Stanley se quedó un rato tumbado, simplemente mirándola. No tenía fuerzas para levantarse. Sentía el interior de la boca y de la garganta como si estuvieran cubiertos de arena.

Y no le extrañaba. Al rodar sobre su estómago vio el agujero con el agua.

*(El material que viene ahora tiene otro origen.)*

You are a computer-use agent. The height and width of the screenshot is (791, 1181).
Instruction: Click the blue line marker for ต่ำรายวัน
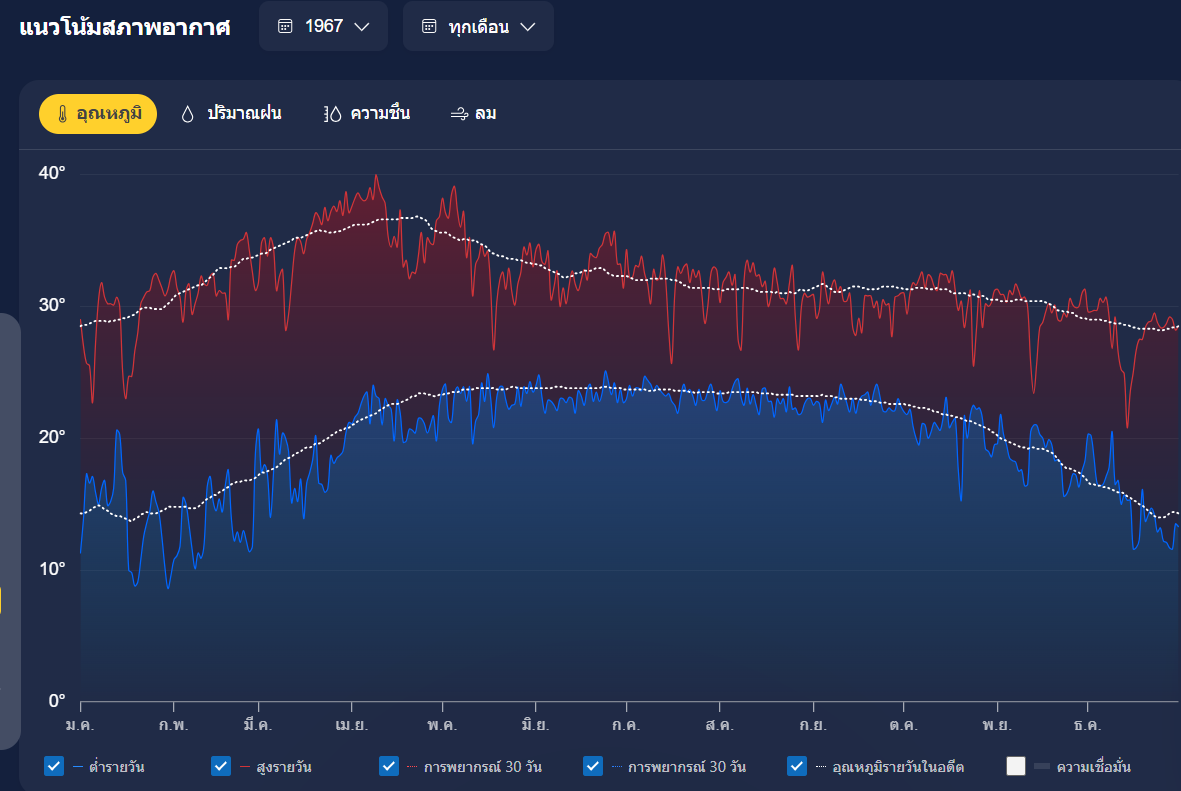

Medía casi un metro de profundidad y un metro de anchura. En el fondo había algo menos de cinco centímetros de agua muy oscura.

Tenía las manos y los dedos doloridos de cavar, especialmente bajo las uñas. Sacó un poco de agua con las manos, se la llevó a los labios y la movió en la boca, intentando filtrarla con los dientes.

Zero gimió.

Stanley intentó decirle algo, pero no emitió ningún sonido y tuvo que probar de nuevo.

—¿Cómo estás? —Le dolía hablar.

—No muy bien —dijo Zero en voz muy baja. Con gran esfuerzo, se dio la vuelta y se arrastró hasta el agujero del agua. Metió la cabeza dentro y lamió un poco.

Se retiró de golpe, se agarró las rodillas contra el pecho y rodó hacia un lado. Su cuerpo temblaba violentamente.

Stanley pensó en volver a bajar la montaña y buscar la pala para hacer el hoyo más hondo. Quizá así conseguirían agua más clara. Podrían usar los tarros para beber.

Pero no creía que le quedaran fuerzas para ello, y mucho menos para volver a subir.

Consiguió ponerse de pie. Estaba en un prado de flores blancas verdosas. Cogió una, pero en realidad no era una sola flor, sino un ramillete de flores pequeñísimas que formaban una bola redonda. Se la llevó a la boca pero tuvo que escupirla.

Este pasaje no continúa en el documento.